[Data extracted from a collection]
..........

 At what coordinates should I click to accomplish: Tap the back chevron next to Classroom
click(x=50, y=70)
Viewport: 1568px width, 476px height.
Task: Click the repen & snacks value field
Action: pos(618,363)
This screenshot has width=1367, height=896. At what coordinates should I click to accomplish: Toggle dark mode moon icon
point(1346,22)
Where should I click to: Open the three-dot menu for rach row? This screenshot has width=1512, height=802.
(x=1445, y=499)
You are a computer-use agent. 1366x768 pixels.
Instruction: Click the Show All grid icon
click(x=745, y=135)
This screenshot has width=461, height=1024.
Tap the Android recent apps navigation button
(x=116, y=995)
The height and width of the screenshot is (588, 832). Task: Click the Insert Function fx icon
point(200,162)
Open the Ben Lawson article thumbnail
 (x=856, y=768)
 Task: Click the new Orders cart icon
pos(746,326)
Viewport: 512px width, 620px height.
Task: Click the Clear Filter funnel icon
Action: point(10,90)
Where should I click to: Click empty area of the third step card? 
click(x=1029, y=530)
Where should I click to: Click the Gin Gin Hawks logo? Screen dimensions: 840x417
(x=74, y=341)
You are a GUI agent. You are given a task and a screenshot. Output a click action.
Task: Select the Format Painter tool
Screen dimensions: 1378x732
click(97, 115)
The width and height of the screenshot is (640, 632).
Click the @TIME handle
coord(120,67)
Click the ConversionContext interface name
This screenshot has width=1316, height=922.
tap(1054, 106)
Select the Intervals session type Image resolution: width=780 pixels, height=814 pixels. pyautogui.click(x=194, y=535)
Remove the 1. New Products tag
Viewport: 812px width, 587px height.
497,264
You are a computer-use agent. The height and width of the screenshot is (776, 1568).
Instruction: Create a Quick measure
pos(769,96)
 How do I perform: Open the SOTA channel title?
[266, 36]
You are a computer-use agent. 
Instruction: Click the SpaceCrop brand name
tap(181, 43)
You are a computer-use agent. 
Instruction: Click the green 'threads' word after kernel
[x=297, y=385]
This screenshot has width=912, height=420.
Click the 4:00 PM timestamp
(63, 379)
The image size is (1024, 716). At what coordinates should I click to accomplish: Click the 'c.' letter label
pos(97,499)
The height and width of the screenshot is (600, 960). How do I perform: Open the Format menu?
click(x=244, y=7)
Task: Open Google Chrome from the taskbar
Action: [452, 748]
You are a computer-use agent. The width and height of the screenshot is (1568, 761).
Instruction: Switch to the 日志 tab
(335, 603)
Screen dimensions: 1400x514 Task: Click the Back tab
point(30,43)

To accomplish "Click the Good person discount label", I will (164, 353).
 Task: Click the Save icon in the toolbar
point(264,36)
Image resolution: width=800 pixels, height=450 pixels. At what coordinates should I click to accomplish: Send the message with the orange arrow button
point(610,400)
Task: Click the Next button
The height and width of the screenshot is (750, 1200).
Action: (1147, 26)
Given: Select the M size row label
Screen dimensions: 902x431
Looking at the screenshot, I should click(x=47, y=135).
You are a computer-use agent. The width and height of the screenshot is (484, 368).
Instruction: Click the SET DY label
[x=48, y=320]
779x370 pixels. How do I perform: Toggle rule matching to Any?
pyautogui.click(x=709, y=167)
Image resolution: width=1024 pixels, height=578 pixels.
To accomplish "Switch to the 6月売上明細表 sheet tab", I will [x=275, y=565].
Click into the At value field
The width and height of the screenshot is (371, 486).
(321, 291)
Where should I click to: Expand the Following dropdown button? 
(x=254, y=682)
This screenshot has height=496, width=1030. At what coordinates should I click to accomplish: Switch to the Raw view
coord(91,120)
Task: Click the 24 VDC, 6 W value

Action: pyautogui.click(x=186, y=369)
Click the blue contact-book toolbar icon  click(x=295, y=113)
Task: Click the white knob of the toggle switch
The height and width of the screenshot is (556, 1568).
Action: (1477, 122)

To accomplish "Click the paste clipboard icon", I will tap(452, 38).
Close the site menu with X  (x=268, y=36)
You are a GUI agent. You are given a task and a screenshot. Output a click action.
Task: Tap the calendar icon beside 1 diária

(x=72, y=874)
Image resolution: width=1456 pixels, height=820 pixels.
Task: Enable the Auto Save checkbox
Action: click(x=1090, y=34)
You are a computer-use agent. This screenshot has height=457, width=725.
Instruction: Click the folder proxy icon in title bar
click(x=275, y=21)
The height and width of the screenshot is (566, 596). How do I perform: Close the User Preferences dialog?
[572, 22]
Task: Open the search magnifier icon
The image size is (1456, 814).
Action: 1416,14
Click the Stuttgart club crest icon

..........

### [Action item]
Nothing should appear in the output except the lines from the one with "Task: Open the search magnifier icon" through the end of the records above, copied exactly.

### [Answer]
Task: Open the search magnifier icon
The image size is (1456, 814).
Action: 1416,14
Click the Stuttgart club crest icon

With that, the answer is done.